Start of Supplied records

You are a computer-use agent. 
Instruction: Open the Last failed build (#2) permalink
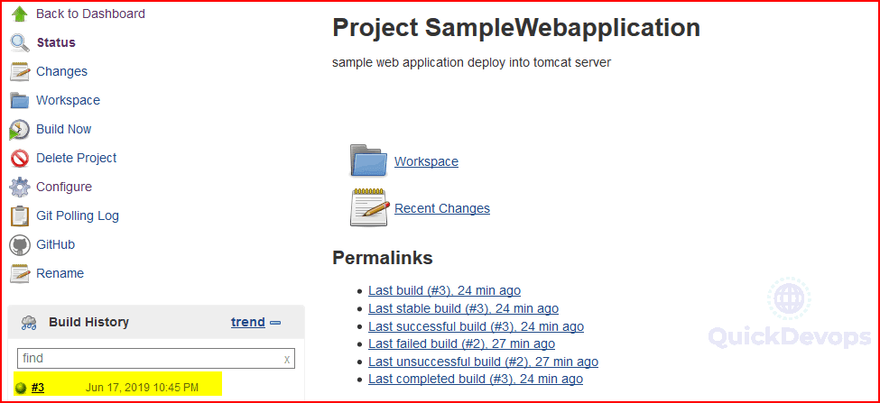(x=461, y=343)
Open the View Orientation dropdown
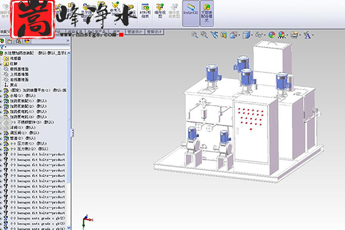This screenshot has height=230, width=345. (235, 35)
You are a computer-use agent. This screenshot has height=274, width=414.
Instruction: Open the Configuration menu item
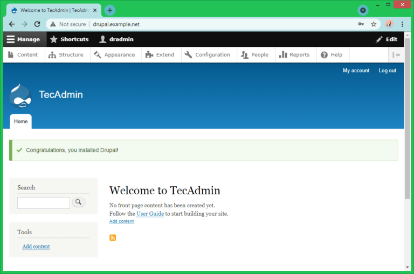pyautogui.click(x=207, y=55)
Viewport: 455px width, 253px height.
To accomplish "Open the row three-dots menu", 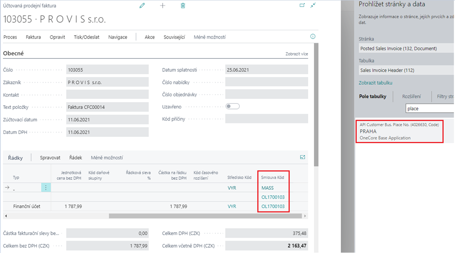I will pos(46,188).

End of Supplied records

- _Your task_: Copy every line above that includes the string "computer".

- _Task answer_:
You are a computer-use agent. 
You are a computer-use agent. This screenshot has height=274, width=414.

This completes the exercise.